Foster’s net income will probably be A$714 million for the year ended in June, according to the average of three analysts’ estimates compiled by Bloomberg, which included contributions from Treasury. The company posted a loss of A$464 million in the previous year on writedowns from the wine business.
Foster’s has said it’s increasing advertising on brands including Victoria Bitter, Australia’s best-selling beer, and Pure Blonde and is paring the workforce at its Melbourne brewery to cut costs.
“The company’s first beer-only result for 15 years will likely be characterized by declines in both net sales revenue and margins,” Andy Bowley, an analyst at Citigroup, wrote in an Aug. 18 report. He rates the stock “hold.”
Prior to taking charge of the whole company, Pollaers ran Foster’s domestic beer business for 13 months. He has a masters of business administration through a joint program by INSEAD and Sydney’s Macquarie University and has degrees in electrical engineering and computer science, according to Foster’s website.
He started at London-based Diageo, the maker of Johnnie Walker scotch, in 1990 and had roles at the London-based company including U.K. finance director, Australian head and President of the Asia-Pacific region before joining Foster’s.
The takeover offer from the maker of Miller Lite and Grolsch will have to rise by about 6 percent to A$5.20 to succeed, according to the median estimate of 13 analysts surveyed by Bloomberg News.

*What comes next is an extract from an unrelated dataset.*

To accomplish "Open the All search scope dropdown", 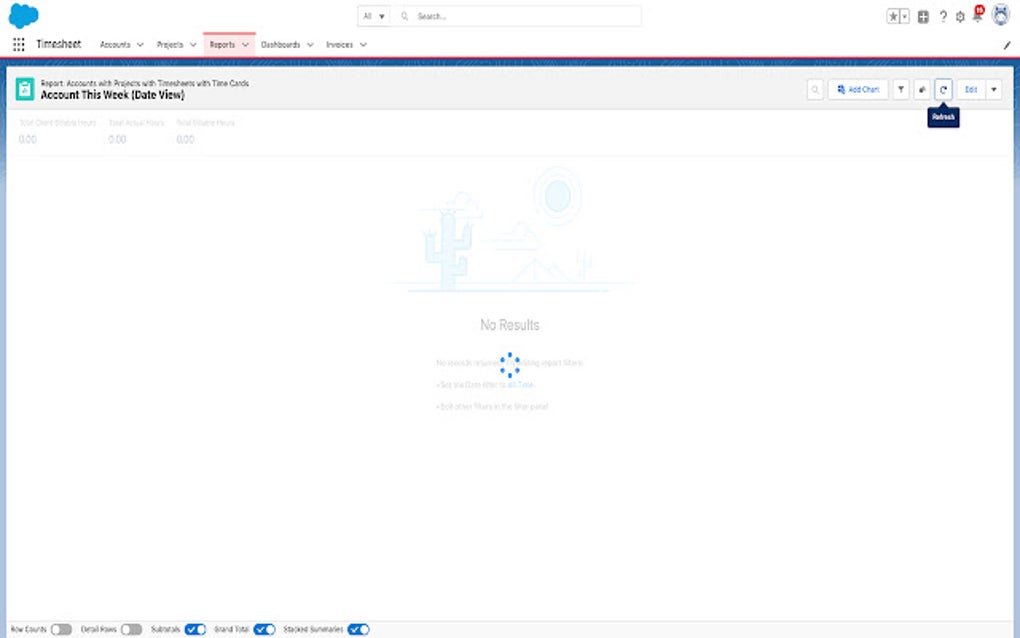I will coord(373,16).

“The failure of competing bidders to emerge, volatility in world financial markets and the prospect of poor trading in Australian beer in the six months to June, appear to have strengthened SAB’s hand,” analysts at Barclays Capital including Simon Hales wrote in an Aug. 18 note.

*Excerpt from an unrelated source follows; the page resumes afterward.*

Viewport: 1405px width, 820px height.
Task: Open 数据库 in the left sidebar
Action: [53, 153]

Foster’s beer operating margin, or earnings before interest and taxes as a proportion of revenue, may fall to 37.5 percent from 38.3 percent in their first decline in a decade, according to Citigroup.
That’s still more than the 23.5 percent of SABMiller and 30.8 percent at AB InBev, the world’s biggest brewer, according to data compiled by Bloomberg.

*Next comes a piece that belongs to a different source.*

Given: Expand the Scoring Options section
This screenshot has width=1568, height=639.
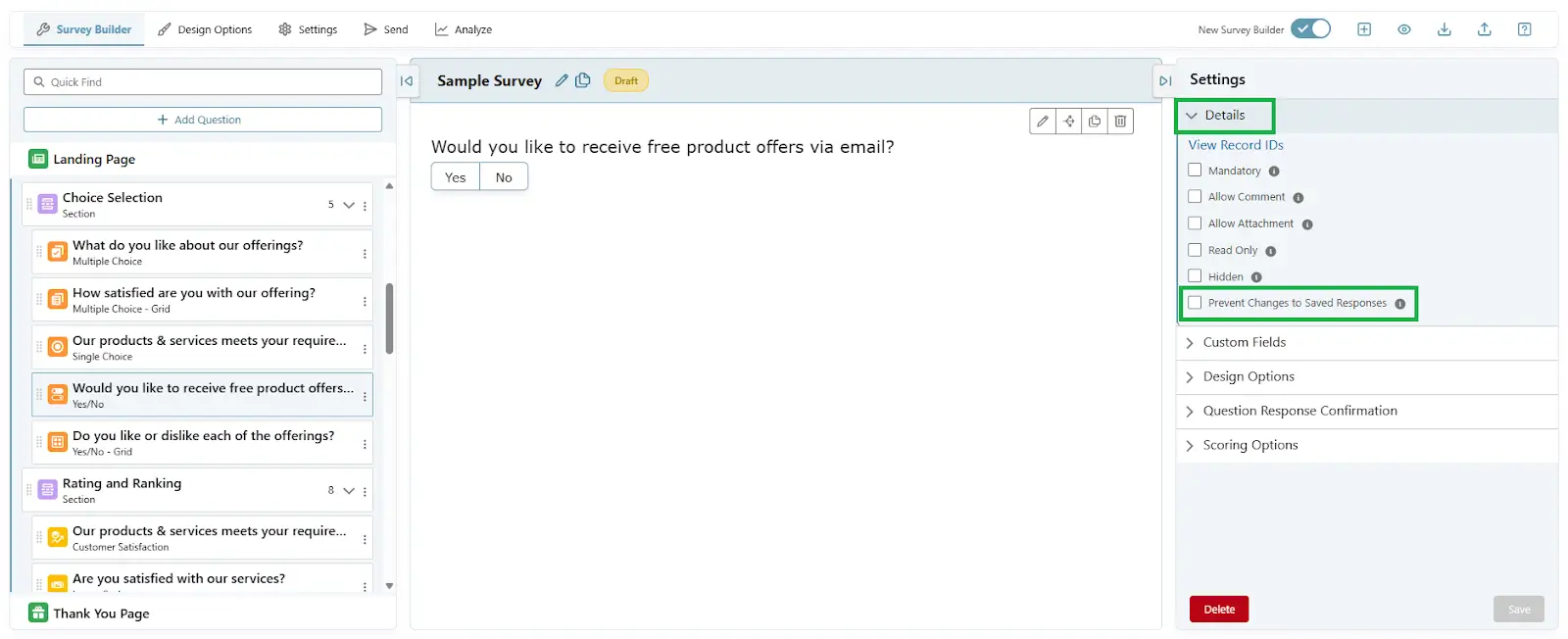Looking at the screenshot, I should 1242,445.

January’s flooding in Australia’s Queensland and Victoria states, two of the nation’s three most populous, as well as the February earthquake in New Zealand’s Christchurch sapped demand. Australian consumer sentiment last month fell to the lowest level since May 2009, according to a Westpac Banking Corp. and Melbourne Institute survey.
“The value in Foster’s has always been about the longer- term cash potential of the business and limited reinvestment requirements,” Paul Van Meurs, an analyst at Deutsche Bank AG in Sydney, said in an Aug. 18 report. “While the consumer environment undoubtedly has taken a turn for the worse in the last few weeks in Australia, we find it hard to believe that structural change has taken place during this period.”